TO DO
All entries must be transcribed without a single difference.

((

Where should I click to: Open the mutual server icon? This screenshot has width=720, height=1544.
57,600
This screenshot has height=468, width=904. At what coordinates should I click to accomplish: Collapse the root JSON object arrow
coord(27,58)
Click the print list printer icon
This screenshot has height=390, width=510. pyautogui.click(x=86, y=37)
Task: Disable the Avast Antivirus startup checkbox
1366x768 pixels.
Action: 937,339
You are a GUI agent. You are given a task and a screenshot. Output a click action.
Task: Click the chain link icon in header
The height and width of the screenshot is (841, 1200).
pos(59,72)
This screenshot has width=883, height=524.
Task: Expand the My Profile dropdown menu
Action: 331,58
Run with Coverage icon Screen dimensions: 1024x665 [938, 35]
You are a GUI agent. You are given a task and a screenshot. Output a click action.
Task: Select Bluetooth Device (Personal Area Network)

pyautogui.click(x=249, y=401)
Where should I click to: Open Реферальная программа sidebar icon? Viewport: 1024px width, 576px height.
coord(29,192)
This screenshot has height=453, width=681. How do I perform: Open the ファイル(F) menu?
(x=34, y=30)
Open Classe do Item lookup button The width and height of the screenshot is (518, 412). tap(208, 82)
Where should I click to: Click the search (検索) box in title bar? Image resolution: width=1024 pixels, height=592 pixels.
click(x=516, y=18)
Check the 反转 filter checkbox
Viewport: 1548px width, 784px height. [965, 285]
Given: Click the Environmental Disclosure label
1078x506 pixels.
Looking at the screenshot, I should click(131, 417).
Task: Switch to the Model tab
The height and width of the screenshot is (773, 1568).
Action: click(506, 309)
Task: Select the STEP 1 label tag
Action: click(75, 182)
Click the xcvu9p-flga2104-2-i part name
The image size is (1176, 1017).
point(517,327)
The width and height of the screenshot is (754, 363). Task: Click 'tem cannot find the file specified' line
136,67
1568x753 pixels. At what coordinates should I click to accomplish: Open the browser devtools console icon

))

ANSWER BOX
Where should I click to: Open the mutual server icon? This screenshot has width=720, height=1544.
57,600
This screenshot has height=468, width=904. At what coordinates should I click to accomplish: Collapse the root JSON object arrow
coord(27,58)
Click the print list printer icon
This screenshot has height=390, width=510. pyautogui.click(x=86, y=37)
Task: Disable the Avast Antivirus startup checkbox
1366x768 pixels.
Action: 937,339
You are a GUI agent. You are given a task and a screenshot. Output a click action.
Task: Click the chain link icon in header
The height and width of the screenshot is (841, 1200).
pos(59,72)
This screenshot has width=883, height=524.
Task: Expand the My Profile dropdown menu
Action: 331,58
Run with Coverage icon Screen dimensions: 1024x665 [938, 35]
You are a GUI agent. You are given a task and a screenshot. Output a click action.
Task: Select Bluetooth Device (Personal Area Network)

pyautogui.click(x=249, y=401)
Where should I click to: Open Реферальная программа sidebar icon? Viewport: 1024px width, 576px height.
coord(29,192)
This screenshot has height=453, width=681. How do I perform: Open the ファイル(F) menu?
(x=34, y=30)
Open Classe do Item lookup button The width and height of the screenshot is (518, 412). tap(208, 82)
Where should I click to: Click the search (検索) box in title bar? Image resolution: width=1024 pixels, height=592 pixels.
click(x=516, y=18)
Check the 反转 filter checkbox
Viewport: 1548px width, 784px height. [965, 285]
Given: Click the Environmental Disclosure label
1078x506 pixels.
Looking at the screenshot, I should click(131, 417).
Task: Switch to the Model tab
The height and width of the screenshot is (773, 1568).
Action: click(506, 309)
Task: Select the STEP 1 label tag
Action: click(75, 182)
Click the xcvu9p-flga2104-2-i part name
The image size is (1176, 1017).
point(517,327)
The width and height of the screenshot is (754, 363). Task: Click 'tem cannot find the file specified' line
136,67
1568x753 pixels. At what coordinates should I click to accomplish: Open the browser devtools console icon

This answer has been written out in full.